## Aufgaben
(A) Womit begründet der Text über das Schächten, dass man kein Islamist sein muss, wenn man das Schächten ohne vorherige Betäubung befürwortet?
(B) Stimmen die folgenden Aussagen mit dem Text über das Schächten überein? Beantworten Sie jede mit Ja oder Nein und zitieren Sie die entscheidenden Worte des Textes wörtlich. (i) Der Koran schreibt vor, dass das Tier vor dem Schächten nicht betäubt werden darf. (ii) Die Al-Azhar-Hochschule in Kairo und die türkische Religionsbehörde halten ein Schächten mit Betäubung für möglich. (iii) Die islamische Gemeinschaft in Deutschland hat die Rechtsgutachten akzeptiert.
(C) Schreiben Sie den Text über das Schächten im Anschluss an seinen letzten Satz weiter.

#### Vorliegender Text ####

DIE MUSLIME EMANZIPIEREN SICH VON IHREN ALTEN AUTORITÄTEN: Schächten ist nicht islamistisch
Nein, wer für das Schächten von Tieren ohne vorherige Betäubung ist, muss kein Islamist sein. Die meisten der weltweit 1,3 Milliarden Muslime lassen sich zumindest am islamischen Opferfest einen rituell geschächteten Hammel schmecken. Das gilt, ob mit oder ohne Segen des Bundesverfassungsgerichts, auch für die dreieinhalb Millionen Muslime in Deutschland. Und das, obwohl weder im Koran noch in sonst einer wichtigen islamischen Quelle vorgeschrieben ist, dass das Tier vorher nicht betäubt werden darf. Im Gegenteil: Die Al-Azhar-Hochschule in Kairo und die für Religionsfragen zuständige Behörde in der Türkei haben übereinstimmend festgestellt, dass es auch mit Betäubung geht.
Aber die islamische Gemeinschaft in Deutschland hat diese Rechtsgutachten nicht akzeptiert. Warum aber gehen die Muslime in Deutschland in ihren Forderungen weiter als die Gelehrten in den Zentren der islamischen Welt? Haben sich in Karlsruhe am Ende doch die Maximalisten und Prinzipienreiter, die Islamisten eben, durchgesetzt?

#### Erfasste Daten ####

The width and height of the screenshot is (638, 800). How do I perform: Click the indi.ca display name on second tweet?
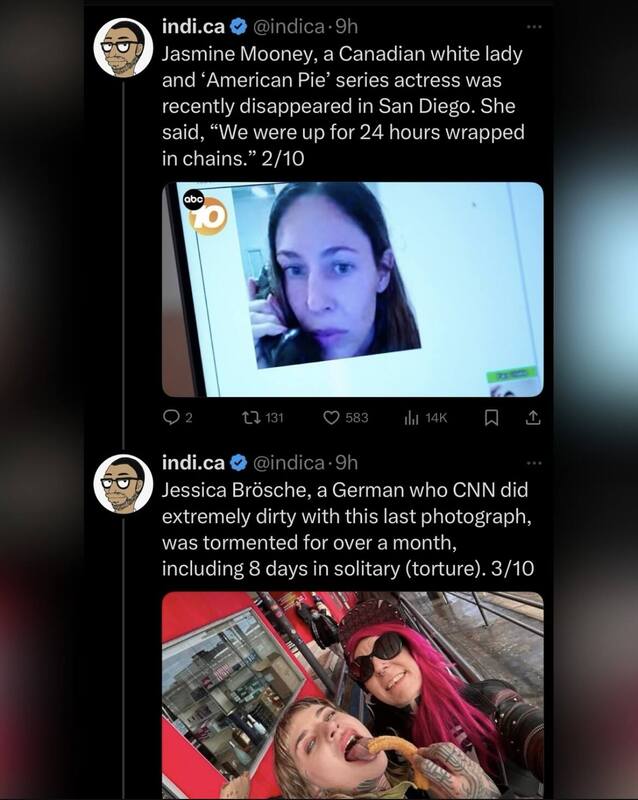pos(193,463)
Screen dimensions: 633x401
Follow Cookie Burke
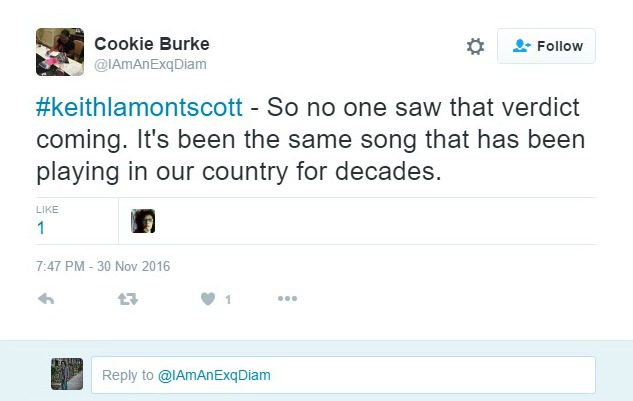(546, 46)
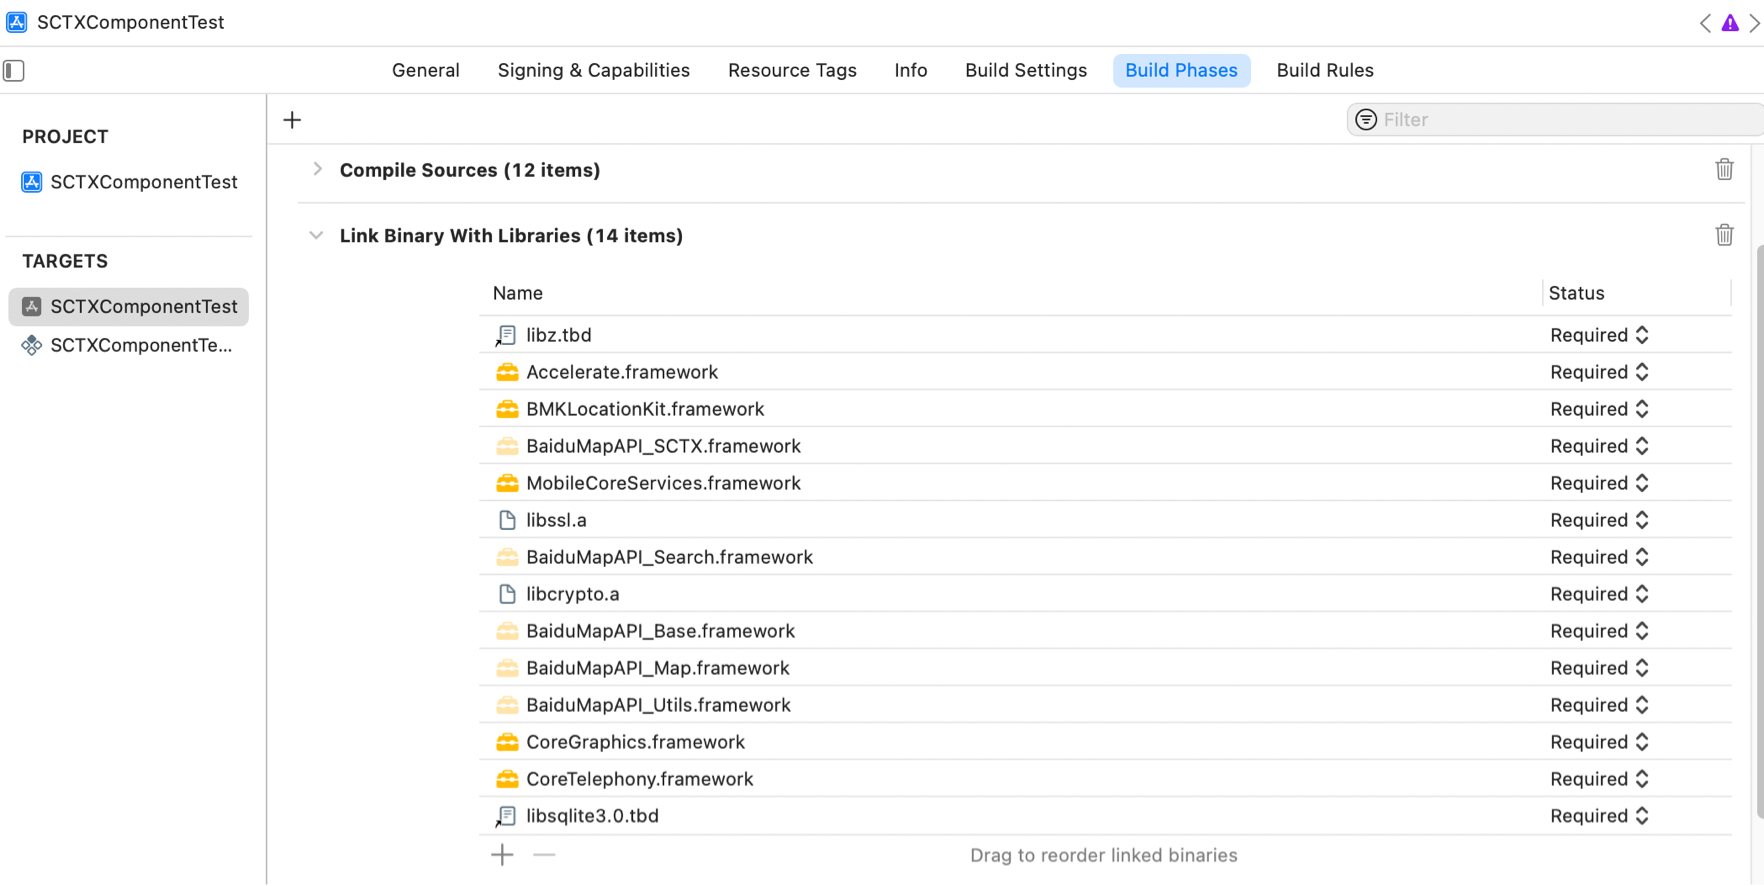Click trash icon for Link Binary With Libraries
Image resolution: width=1764 pixels, height=886 pixels.
(x=1724, y=235)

####

## Antworten
(A) Die meisten der weltweit 1,3 Milliarden Muslime lassen sich zumindest am islamischen Opferfest einen rituell geschächteten Hammel schmecken. Das gilt auch für die dreieinhalb Millionen Muslime in Deutschland.

(B)
(i) Nein: „weder im Koran noch in sonst einer wichtigen islamischen Quelle vorgeschrieben ist, dass das Tier vorher nicht betäubt werden darf“
(ii) Ja: „haben übereinstimmend festgestellt, dass es auch mit Betäubung geht“
(iii) Nein: „hat diese Rechtsgutachten nicht akzeptiert“

(C)
Einiges spricht dafür, dass dies nicht der Fall ist. Denn dass die hiesige islamische Community sich über die Gutachten aus Ankara und Kairo so selbstbewusst hinwegsetzt, symbolisiert einen Abnabelungsprozess weg von den theologischen Autoritäten, während die Traditionen gleichzeitig gewahrt werden. Gerade die Ablehnung der Vorgaben aus Ankara und Kairo verdeutlicht diese Emanzipation, denn die Gelehrten hatten für Muslime in Notlagen gesprochen, die in der Diaspora ihre Riten nicht ausüben können. Die Muslime in Deutschland haben dagegengehalten und argumentieren, dass sie sich keinesfalls in einer Notlage befinden. Deutlicher können sie kaum sagen, dass sie sich der deutschen Gesellschaft zugehörig empfinden. Dass zudem Islamrat und Zentralrat mit einer Stimme gesprochen haben, hat dazu geführt, dass die Muslime als Einheit wahrgenommen wurden. Das ist ein wichtiger Schritt auf dem Weg zu einem europäischen Islam; und das Eingeständnis, hier angekommen zu sein, kann gar nicht hoch genug eingeschätzt werden.
Nicht alle Fragen des Zusammenlebens zwischen Muslimen und Nichtmuslimen werden so einfach zu lösen sein wie der Streit um das Schächten. Im Falle des Islamunterrichts etwa liegen die Hürden viel höher. Aber Islamisten rekrutieren ihre Anhänger aus der Menge jener, denen sie einreden, ein wahres islamisches Leben in Deutschland sei unmöglich. Beim symbolbeladenen Schächten hat sich das Gegenteil gezeigt.